Starting at the line that has "This screenshot has height=597, width=766." and going through the last line, swap "screenshot" for "screen capture" and write those lines out again. Keep everything else unchanged, and leave out the pictures.

* Start *

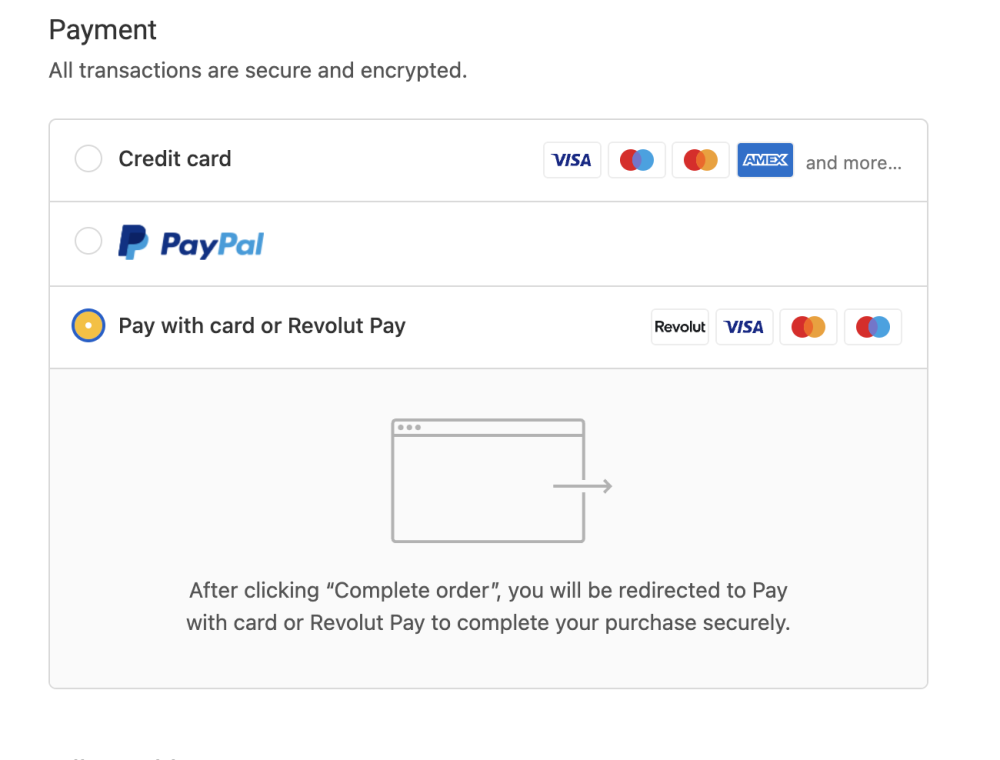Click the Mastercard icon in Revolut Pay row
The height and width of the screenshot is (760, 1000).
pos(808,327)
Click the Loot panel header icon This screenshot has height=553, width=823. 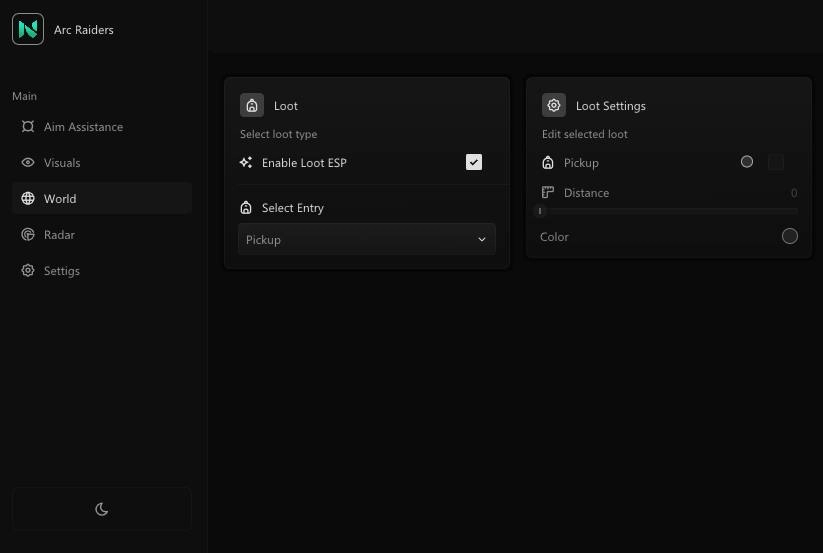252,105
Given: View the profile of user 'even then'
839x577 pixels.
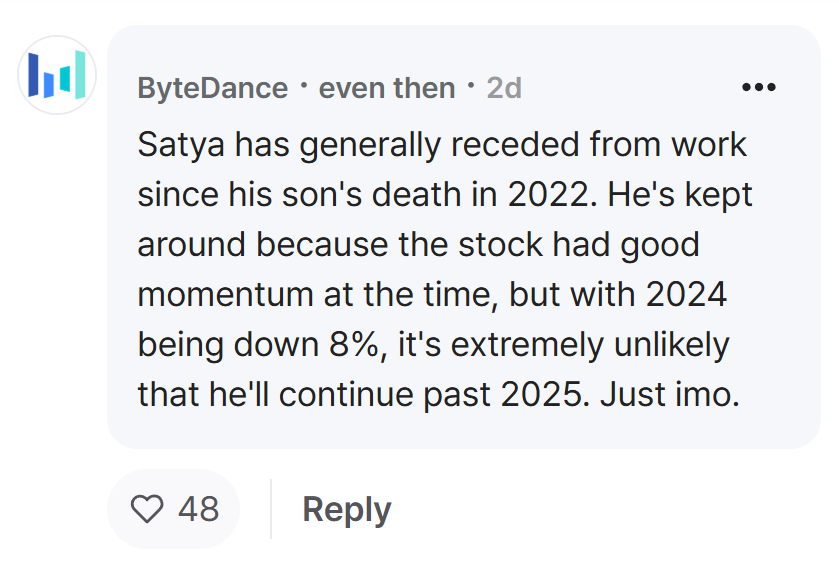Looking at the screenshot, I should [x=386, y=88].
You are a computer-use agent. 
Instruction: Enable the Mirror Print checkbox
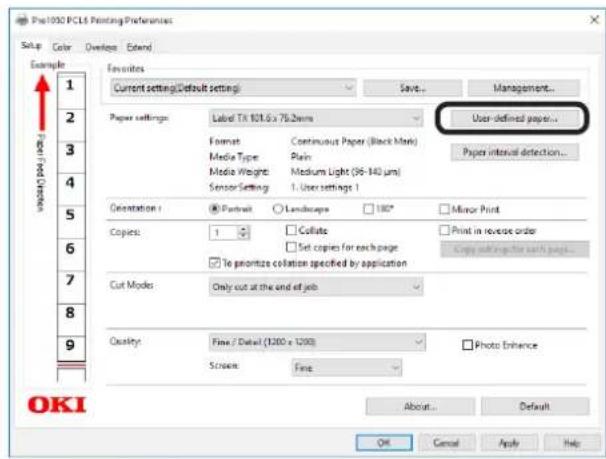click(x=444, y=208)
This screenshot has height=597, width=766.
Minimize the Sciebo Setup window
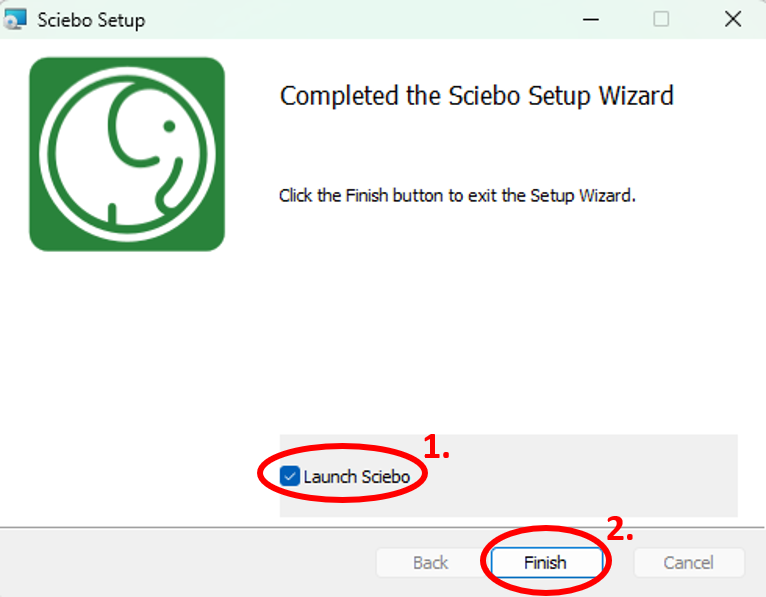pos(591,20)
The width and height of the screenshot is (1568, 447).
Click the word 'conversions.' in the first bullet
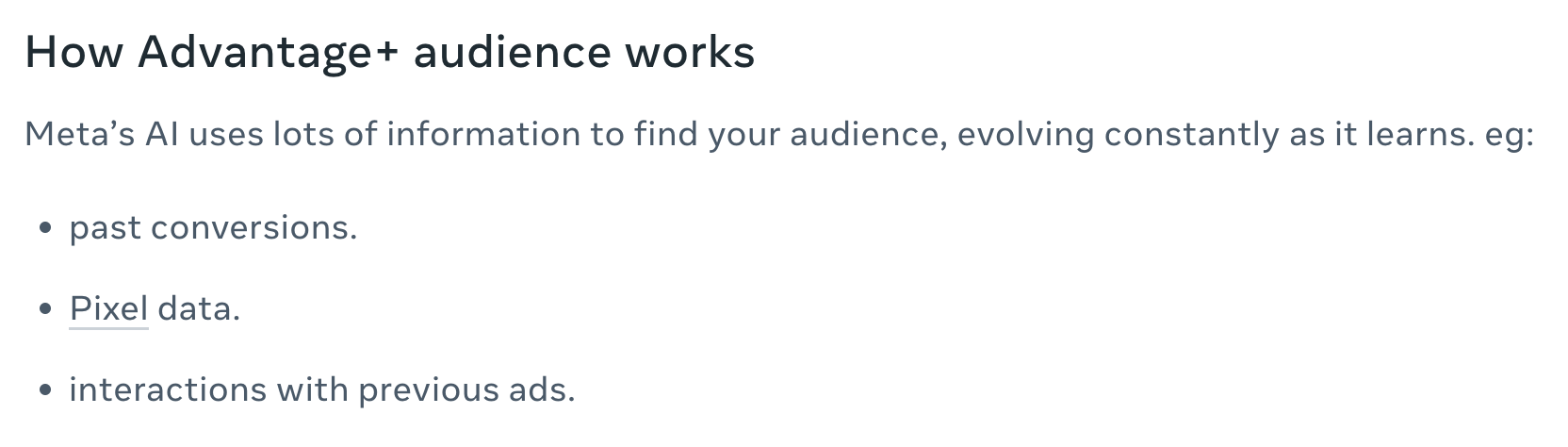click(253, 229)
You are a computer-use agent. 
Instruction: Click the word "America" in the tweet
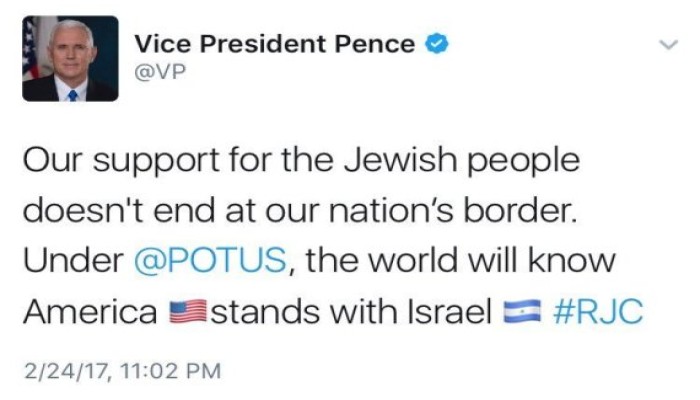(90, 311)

* End *

> [The answer]:
This screen capture has height=597, width=766.
Minimize the Sciebo Setup window
pos(591,20)
The width and height of the screen capture is (1568, 447).
Click the word 'conversions.' in the first bullet
click(253, 229)
You are a computer-use agent. 
Instruction: Click the word "America" in the tweet
(90, 311)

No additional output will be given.